To identify the parasites, gravid segments were examined by preparing permanent slides. The stained segments were cucumber seed-shaped with two sets of reproductive organs, which open marginally (Figure 1), conforming to the morphological features of D. caninum . Simultaneously, the cat was infested with flea, the intermediate host of the tapeworm . The occurrence of D. caninum infection in cats has been reported previously [6-8]. As a treatment, the cat was medicated with commonly used anthelmintics, namely, albendazole and levamisole; however, the worm was refractory to both drugs even at the higher dose of albendazole. Additionally, levamisole showed toxicity, characterized by shivering and drooling of saliva; however, it was successfully managed.
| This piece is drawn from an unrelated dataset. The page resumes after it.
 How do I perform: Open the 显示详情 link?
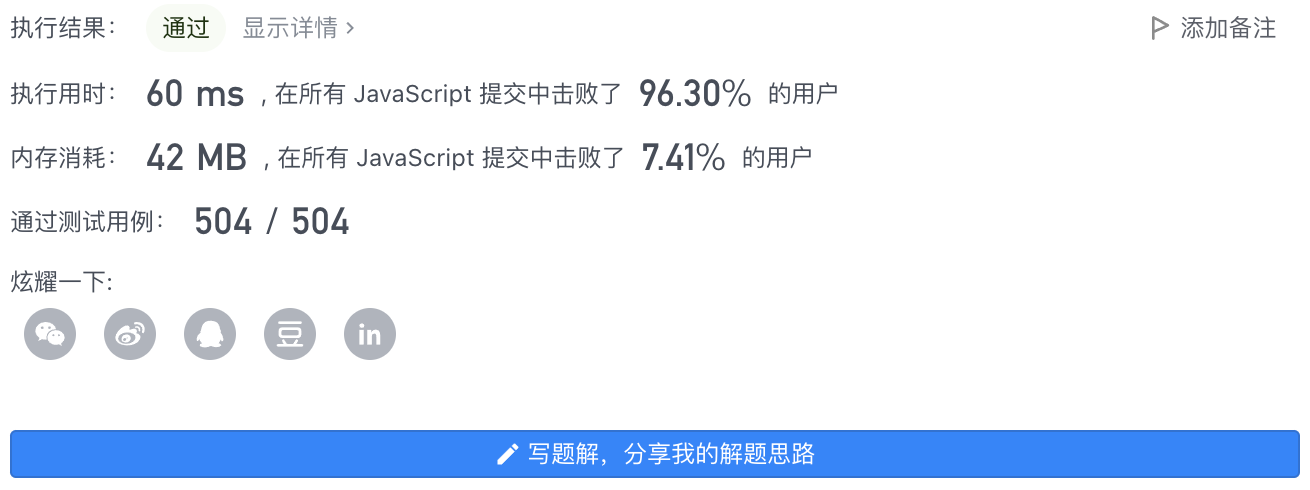tap(299, 28)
When the medication with albendazole and levamisole failed, we administered niclosamide and the cat stopped shedding of segments within a week. The cat resumed regular feeding and defecation. The cat’s owner was also advised to treat it with ivermectin (pour on) to make it free from flea. Taken together, niclosamide can be used to treat similar infections in animals. In vitro study can be conducted to validate further the efficacy of niclosamide on the worm.